Platis Gialos, Sifnos
This tiny, rustic beach shack may not look like much, but as the name suggests, Omega 3 is the best fish restaurant on Sifnos.
Tsipouro is a type of brandy made from the grape residue left over from wine production. It may not sound too appealing, but we found ourselves drinking it a little too easily. And this is the first thing you should order when you claim your pastel-painted seat in Mosaico’s intimate courtyard for the evening. The chef here turns out especially good Greek mezze, like eggplant and lamb meatballs smothered in tomato sauce and baked into stews in little terra-cotta pots that are traditional in the Cycladic kitchen. The way to go: Sit outside while enjoying the cool night air but be sure to pop your head into the bar before you leave. Shelves heave with a mishmash of crockery, bottles of booze, the odd ancient urn, and a television so old, it may be the first version ever released. This is an ouzeri with personality. The food is always good, and sometimes (if you’re lucky) a few local musicians strike up during the meal.
Vathi Beach, Sifnos
You’ll probably recognize the ochre terra-cotta pots and plates here as the handiwork of the nearby Atsonios kiln (the island’s best ceramicists).

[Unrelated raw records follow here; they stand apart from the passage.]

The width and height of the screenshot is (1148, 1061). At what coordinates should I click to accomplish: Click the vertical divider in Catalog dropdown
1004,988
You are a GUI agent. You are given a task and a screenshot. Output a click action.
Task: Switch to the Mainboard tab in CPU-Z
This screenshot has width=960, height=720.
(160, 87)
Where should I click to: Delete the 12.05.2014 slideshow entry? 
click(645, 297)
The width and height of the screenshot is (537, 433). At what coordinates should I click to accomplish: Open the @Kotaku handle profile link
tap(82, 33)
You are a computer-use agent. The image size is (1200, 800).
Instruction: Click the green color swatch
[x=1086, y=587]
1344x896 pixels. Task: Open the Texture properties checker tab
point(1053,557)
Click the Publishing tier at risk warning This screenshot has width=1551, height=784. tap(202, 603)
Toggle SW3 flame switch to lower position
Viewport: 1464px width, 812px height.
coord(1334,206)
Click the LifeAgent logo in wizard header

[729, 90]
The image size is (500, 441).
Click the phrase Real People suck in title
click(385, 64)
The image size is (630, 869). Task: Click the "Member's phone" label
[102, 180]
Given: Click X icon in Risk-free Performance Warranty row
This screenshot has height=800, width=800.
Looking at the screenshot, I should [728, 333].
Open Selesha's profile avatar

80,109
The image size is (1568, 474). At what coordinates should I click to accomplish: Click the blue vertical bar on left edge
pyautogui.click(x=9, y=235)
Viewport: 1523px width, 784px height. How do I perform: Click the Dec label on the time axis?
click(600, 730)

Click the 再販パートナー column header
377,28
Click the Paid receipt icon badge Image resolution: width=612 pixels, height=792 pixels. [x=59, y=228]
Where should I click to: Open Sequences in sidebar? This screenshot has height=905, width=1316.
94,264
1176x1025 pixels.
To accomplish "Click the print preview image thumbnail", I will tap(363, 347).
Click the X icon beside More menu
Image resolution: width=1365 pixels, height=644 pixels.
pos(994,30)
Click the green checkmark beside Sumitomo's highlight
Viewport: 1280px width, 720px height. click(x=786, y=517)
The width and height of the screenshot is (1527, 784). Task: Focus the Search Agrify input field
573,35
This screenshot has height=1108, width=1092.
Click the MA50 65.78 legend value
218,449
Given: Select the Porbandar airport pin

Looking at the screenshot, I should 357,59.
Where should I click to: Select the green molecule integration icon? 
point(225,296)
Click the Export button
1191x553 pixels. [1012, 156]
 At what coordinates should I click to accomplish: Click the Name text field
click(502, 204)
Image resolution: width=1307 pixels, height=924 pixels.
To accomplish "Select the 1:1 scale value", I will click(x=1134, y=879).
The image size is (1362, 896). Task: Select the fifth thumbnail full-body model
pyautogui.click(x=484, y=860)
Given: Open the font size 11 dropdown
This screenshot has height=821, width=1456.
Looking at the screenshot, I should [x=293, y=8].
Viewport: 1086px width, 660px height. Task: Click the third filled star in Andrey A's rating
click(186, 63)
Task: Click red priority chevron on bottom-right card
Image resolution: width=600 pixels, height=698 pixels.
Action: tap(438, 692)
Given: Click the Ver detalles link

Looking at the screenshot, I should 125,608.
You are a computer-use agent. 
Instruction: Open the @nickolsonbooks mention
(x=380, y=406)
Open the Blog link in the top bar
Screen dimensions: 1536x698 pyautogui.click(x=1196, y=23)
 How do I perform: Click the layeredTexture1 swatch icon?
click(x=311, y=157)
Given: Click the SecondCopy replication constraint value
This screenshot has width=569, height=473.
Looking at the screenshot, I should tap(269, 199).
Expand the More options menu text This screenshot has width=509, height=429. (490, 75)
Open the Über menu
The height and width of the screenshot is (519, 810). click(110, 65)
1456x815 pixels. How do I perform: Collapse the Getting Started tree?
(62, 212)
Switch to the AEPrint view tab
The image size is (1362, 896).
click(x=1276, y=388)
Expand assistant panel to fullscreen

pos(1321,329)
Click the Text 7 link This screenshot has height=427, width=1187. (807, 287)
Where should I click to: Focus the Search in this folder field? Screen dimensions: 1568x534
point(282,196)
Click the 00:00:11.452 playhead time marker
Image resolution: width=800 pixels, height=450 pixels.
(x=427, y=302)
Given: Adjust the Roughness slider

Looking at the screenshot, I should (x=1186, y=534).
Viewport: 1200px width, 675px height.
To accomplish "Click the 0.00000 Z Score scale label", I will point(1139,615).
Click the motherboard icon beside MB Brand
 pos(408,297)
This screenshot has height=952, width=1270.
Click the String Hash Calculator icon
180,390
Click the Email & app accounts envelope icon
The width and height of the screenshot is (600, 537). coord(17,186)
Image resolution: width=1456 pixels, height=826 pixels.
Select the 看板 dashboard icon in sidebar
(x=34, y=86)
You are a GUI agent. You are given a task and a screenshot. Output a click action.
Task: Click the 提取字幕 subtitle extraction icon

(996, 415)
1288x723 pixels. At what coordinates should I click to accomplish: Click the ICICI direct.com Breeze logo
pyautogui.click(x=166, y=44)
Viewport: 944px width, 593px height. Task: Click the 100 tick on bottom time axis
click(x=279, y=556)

And just like the tableware, the food hasn’t changed much since the place opened decades ago. Herbs and vegetables still come direct from the owner’s garden and the day’s catch is pulled up by fisherman a few feet from the tavern door. Every salad is topped with a mound of mizithra (a local cheese with a loose texture and a milder flavor than the more popular feta), and even the lamb for mastello (a traditional Sifniot dish in which lamb is marinated in red wine and slow-cooked for hours) is roasted atop a pile of vine branches pulled from nearby trees.